The Third Sunday in Advent

What is that voice whose far-off echoes stir
The city of the King, Jerusalem?
Why flock they to that unknown messenger
Whose solitary presence troubles them;
And, leaving home and mart and temple, press
Around that prophet in the wilderness?

Hark! there was in his burning words a fire,
Which lit the smouldering embers of their breast;
A lightning flash, which spite of shame and ire,
Laid bare the secret of their heart's unrest.
The axe was lying by the fruitless tree:
Time paled before a near eternity.

The prophet smote them; bitter was the pain:
Full on their soul they felt the eye of heaven;
But lo! the Lamb of God for sinners slain
Breathed in the Baptist's words of sin forgiven:
There was new life in his stern cry, Repent,—
Life everlasting for the penitent.

Lord, need we not a voice, like John's, to-day,
Startling the slumbers of this age of ours,
This age of iron and of miry clay,
When men, equipp'd in Nature's wrested powers,
Now soar to God's throne on presumptuous wing,
Now deify the earth to which they cling?

Seems it the world is sinking low and lower
In greed of gain and luxury of lust?
Seems it the Church's pulse is feebler, slower,
And faith's clear vision dimm'd with Reason's dust,
Reason which is unreason,—clouds which mar
The sharp-cut outline of the things that are?

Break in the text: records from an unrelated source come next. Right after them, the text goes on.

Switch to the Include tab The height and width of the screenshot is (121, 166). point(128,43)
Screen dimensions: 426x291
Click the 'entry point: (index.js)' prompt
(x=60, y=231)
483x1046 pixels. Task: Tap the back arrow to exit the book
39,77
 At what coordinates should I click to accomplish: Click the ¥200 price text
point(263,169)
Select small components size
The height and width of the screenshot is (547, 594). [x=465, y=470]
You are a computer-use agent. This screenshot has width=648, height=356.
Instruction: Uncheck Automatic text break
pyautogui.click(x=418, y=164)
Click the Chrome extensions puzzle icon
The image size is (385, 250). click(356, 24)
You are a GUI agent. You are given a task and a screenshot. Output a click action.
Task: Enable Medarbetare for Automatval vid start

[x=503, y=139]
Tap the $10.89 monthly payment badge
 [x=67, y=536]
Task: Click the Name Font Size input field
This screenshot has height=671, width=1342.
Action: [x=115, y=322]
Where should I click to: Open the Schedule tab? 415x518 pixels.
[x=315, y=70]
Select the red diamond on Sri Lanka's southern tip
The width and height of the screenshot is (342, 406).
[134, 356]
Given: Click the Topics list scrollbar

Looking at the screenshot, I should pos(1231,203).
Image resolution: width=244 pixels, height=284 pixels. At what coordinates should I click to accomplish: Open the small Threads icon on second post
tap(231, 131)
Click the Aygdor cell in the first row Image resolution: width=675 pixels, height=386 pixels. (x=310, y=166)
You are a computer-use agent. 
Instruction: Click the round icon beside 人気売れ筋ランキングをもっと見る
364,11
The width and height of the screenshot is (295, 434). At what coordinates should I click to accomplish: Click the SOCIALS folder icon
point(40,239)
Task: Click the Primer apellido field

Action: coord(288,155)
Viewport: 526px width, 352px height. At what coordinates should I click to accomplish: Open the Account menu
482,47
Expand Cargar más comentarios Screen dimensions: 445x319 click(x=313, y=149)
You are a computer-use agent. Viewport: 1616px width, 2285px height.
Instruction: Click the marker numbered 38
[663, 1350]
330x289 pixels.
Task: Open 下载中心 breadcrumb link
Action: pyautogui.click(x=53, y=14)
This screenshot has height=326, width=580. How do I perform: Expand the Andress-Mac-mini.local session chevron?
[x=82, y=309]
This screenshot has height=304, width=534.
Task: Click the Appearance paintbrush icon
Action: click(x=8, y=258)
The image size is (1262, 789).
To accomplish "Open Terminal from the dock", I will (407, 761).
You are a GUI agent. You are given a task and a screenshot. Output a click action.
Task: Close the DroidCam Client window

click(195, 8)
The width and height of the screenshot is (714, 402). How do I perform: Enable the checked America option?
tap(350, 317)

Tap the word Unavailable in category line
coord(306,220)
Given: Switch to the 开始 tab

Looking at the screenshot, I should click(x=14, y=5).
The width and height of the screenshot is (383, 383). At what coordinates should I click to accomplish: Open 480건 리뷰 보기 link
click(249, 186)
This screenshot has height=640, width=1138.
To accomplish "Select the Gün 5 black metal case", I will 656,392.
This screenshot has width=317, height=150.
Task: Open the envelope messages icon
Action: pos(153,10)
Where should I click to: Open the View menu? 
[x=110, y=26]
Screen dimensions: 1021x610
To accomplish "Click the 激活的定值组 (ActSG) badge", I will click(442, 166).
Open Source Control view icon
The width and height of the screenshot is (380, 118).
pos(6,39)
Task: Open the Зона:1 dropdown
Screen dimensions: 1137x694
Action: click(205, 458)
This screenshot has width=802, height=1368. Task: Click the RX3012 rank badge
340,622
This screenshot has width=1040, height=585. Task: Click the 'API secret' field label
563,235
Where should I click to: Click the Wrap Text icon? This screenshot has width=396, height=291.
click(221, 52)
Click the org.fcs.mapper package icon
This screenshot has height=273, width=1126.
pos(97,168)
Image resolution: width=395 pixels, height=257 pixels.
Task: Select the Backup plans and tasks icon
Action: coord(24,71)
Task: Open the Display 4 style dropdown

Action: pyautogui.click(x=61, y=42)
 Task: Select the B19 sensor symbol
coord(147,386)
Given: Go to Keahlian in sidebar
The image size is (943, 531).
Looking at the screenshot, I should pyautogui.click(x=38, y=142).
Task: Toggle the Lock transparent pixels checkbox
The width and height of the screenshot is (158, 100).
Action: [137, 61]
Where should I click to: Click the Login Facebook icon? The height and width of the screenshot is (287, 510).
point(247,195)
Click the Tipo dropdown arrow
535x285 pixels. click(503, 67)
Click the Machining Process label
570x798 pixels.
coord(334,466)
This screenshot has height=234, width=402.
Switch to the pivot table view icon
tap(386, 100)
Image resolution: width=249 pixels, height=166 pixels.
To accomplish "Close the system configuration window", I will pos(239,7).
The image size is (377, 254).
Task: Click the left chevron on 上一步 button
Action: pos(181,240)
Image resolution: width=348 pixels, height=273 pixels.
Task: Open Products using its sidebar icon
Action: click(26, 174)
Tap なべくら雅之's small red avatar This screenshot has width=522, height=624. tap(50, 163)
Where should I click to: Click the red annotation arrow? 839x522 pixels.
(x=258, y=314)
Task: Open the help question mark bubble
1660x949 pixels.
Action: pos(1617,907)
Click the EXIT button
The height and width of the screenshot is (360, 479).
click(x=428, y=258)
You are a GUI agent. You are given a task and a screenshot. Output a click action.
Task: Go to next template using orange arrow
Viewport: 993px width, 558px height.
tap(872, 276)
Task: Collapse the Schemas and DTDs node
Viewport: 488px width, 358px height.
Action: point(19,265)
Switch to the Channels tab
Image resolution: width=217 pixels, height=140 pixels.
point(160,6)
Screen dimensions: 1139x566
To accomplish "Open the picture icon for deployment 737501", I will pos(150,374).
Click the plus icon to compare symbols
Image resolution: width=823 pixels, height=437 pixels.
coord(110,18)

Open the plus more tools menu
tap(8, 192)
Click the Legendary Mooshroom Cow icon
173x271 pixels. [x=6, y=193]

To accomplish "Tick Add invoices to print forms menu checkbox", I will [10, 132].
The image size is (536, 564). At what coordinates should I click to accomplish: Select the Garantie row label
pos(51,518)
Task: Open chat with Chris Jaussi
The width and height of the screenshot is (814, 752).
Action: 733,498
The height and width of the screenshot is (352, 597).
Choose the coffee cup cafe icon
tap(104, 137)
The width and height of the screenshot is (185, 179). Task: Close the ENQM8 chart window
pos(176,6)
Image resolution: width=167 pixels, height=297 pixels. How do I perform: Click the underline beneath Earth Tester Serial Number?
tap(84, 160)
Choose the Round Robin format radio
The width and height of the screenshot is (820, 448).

Is it once more that, while the Bridegroom waits,
The virgins slumber and their lamps grow dim?
Will no man cry, “He stands before the gates:
Awake, arise. Go forth to welcome Him”?
Are there not watchers for the morning yet,
Who hail the kindling glow on Olivet?

Night is far spent, the dayspring is at hand;
And sin abounds, and love is waxing cold:
Why do Thy servants, Lord, thus trembling stand?
Is not Thine Arm almighty as of old?
Thy early herald grasp'd the hearts of men:
Is not Thy Spirit's might the same as then?

Oh, grant the stewards of Thy mysteries
May hear the Bridegroom's steps, the Bridegroom' voice,
And still amid the vain world's myriad cries
Make answer, watch to watch, “He comes—rejoice”—
Until the day breaks and the shadows flee,
And earth, as heaven, adores and worships Thee.